5 Things Women Deal With When Getting Married That Men Just Don't Have To
As a proud feminist as far back as I can remember, there were many things I needed to make peace with about marriage before I entered into it — no matter what your views on the matter are, the reality is there are certain things women deal with when getting married that men just don't have to. Sure, marriage has evolved over time and Millennials are basically redefining the whole system, but that doesn't change the fact that it is an institution deeply rooted in some seriously patriarchal traditions and built upon old-fashioned gender norms.

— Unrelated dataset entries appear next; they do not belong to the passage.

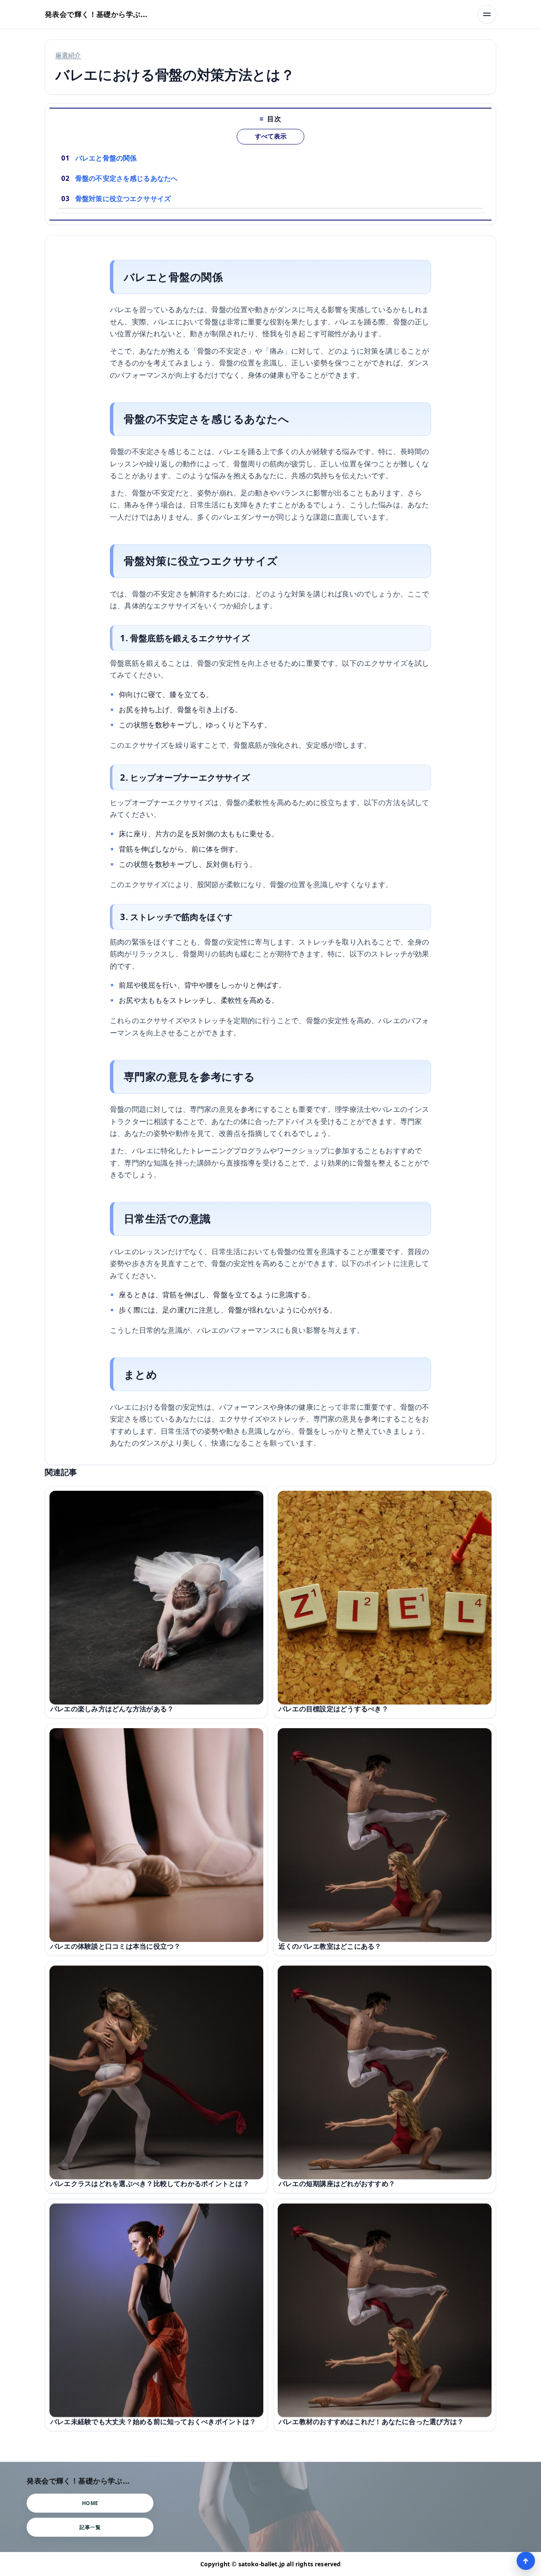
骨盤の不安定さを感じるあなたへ (126, 178)
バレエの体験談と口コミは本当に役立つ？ (115, 1946)
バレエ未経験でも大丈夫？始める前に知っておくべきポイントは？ (153, 2421)
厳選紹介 (68, 55)
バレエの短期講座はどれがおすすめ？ (337, 2183)
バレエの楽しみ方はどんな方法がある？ (112, 1708)
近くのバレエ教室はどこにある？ (330, 1946)
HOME (90, 2503)
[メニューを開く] (487, 14)
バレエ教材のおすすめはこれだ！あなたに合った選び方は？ (371, 2421)
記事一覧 (90, 2527)
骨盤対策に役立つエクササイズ (123, 198)
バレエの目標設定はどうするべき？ (333, 1708)
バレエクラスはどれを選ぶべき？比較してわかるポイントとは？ (149, 2183)
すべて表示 (271, 136)
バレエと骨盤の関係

Just think about it: Historically, marriage was little more than a barter of goods, by which a bride was property exchanged for strategic purposes or financial gain. While marriage today is considerable more balanced (and inclusive, thanks to the 2015 SCOTUS ruling in favor of same-sex marriage), there are still many habits and customs that favor the groom over the bride. None of this, of course, means that marriage is inherently un-feminist. They call it your big day for a reason — you get to make the rules. I walked down the aisle to a Smashing Pumpkins song, read my own vows, and asked my husband to join me for our first dance. And at the same time, my dad walked me down the aisle and I took my husband's name. What made my wedding and now my marriage feminist is the fact that I am a feminist. And my husband is a feminist. Ergo... well, you do the math.
Still, we'll both readily tell you that the following things weighed heavily on me when we were getting married but barely registered as a blip on the radar for him. It's worth noting that most of these are applicable primarily in heterosexual weddings marriages, largely because traditional gender roles tend to be heavily enforced in these types of situations. But honestly? It's all pretty weird when you think about it, no matter where you're coming from.
1. Figuring Out Whether You're Changing Your Name
This is a tough one. Because paternal name dominance is still very much the prevalent culture, it can seem like there is no other option but to take your husband's name when you get hitched. I mean, it's tradition, right? Well, yes, but the traditions it is based on are pretty damn sexist. First and foremost, it was born of the idea that when a woman married a man she became his property — they were one entity, with the bride unable to vote, do business, or any other thing a human being should reasonably be able to do if they want to. Then there is the matter of legitimizing children. Back in the days before paternity tests (or Maury Povich), the way to tell if a child was illegitimate was whether or not the child had its mother's name or a father's name. So, yeah, this is kind of a loaded decision. Personally, I went with my husband's last name because my maiden name was hella long and hard for people to pronounce.
It's also worth noting that men can and do change their names after getting married, no matter what gender their partner is; however, the cultural expectation isn't nearly as weighted in favor of a name change for men as it is for women. And that's kind of messed up.
2. Actually Changing Your Name, Should You Decide To
It doesn't end there, unfortunately. Once you make the difficult decision to abandon your patrilineage, you have to do the legal legwork. Your husband cannot do this for you, nor will he care to. Why? Because it means getting copies of your marriage license, and then standing in line at the Social Security Administration office to get a new Social Security card, and at the DMV to get a new license. Not to mention calling all of your financial institutions and credit card companies to update the info there as well. Should you decide to take your partner's name you're looking at a solid day or two (at the minimum) to officially become Mrs. Whatever.
3. Wedding Superstitions
To my knowledge, my husband did not take part in any wedding superstitions. He did not have to duck and dodge the morning of the wedding to make sure I didn't catch a glimpse of him in his tux for fear it would bring bad luck upon our marriage. And, speaking of bad luck, he didn't listen to a million people wish it would rain on our big day because a light shower before your nuptials is apparently a good omen. Likewise, I don't remember him having to hunt down something old, something new, something borrowed, and something blue to ensure we would in fact live happily ever after. Weird, right?
4. The Circus That Is Hair, Makeup, And Fittings
I know what the naysayers will chime in with here — "But it's your decision to get your hair and makeup done" and all of that other stuff that transforms you into the classic blushing bride. Only, is it? Is it really, you guys? If it is, awesome. It should be your choice. But the reality of it is that women are expected to look a certain when they make their way down that aisle according to our culture, and anyone who says otherwise is fooling themselves. Men might have a tux fitting and hit the barber shop once before the big day, but women put in serious time getting practice 'dos, visiting the salon, testing out makeup styles, and more. Even if it can often be fun, it's also exhausting — and all the more so if you're doing it because of outside pressure that you're "supposed" to do it, rather than for your own enjoyment.
5. Who Will "Give You Away"
If ever there was a sexist wedding tradition that has been perpetuated, 'tis this. There's simply no denying that it dates back to the days when the father of the bride paid a dowry and handed over his daughter to a suitor who would help advance the family name or position in society. Yet, most of us still do it. I did it, which surprises even me, but I didn't want to hurt the old man's feelings. For men, this is a moot point, but for women it could make or break the day. Do you walk yourself down the aisle? Or do you have your dad do it? What if you have a step-dad? The implications of the decision could tinge the whole vibe of your day.